** REQUIREMENT **
Give back only the lines in the records below from the one with "Not Knowing (584, 2114)" to the one with "is pumping extracted", both inclusive, word for word.

***** DATA FOR THE TASK *****

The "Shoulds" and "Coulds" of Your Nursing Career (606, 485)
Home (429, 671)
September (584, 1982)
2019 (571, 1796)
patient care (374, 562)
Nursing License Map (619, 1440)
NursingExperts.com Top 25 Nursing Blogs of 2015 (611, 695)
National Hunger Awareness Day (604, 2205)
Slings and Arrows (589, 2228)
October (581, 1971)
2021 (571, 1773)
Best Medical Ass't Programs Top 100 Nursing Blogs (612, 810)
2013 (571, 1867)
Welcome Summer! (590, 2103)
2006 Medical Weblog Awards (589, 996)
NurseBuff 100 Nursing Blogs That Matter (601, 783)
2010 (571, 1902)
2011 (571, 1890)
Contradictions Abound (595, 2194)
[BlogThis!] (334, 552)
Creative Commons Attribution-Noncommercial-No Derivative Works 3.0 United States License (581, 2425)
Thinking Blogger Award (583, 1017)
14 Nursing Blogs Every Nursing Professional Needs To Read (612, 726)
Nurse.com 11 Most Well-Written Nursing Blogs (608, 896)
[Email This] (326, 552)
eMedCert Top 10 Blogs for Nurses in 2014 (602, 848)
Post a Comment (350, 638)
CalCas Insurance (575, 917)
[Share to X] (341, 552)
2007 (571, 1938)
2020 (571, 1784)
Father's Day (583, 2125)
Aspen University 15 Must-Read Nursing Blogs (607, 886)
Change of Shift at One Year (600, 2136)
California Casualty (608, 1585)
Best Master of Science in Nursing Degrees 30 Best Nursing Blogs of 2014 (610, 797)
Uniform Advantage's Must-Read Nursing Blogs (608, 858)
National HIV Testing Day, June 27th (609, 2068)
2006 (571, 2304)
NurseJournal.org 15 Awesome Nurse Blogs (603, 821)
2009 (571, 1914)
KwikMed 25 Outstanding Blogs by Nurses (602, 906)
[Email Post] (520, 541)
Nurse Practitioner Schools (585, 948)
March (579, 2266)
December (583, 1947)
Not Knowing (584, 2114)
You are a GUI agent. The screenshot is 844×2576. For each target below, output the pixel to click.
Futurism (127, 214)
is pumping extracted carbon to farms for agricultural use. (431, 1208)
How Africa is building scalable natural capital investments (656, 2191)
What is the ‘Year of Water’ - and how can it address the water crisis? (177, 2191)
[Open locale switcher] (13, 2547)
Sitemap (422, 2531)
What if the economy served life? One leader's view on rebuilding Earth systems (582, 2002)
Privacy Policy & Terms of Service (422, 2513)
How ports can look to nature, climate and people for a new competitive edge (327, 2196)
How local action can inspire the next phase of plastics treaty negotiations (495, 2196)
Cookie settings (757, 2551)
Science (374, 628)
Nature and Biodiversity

*****

** ANSWER SECTION **
Not Knowing (584, 2114)
You are a GUI agent. The screenshot is 844×2576. For each target below, output the pixel to click.
Futurism (127, 214)
is pumping extracted carbon to farms for agricultural use. (431, 1208)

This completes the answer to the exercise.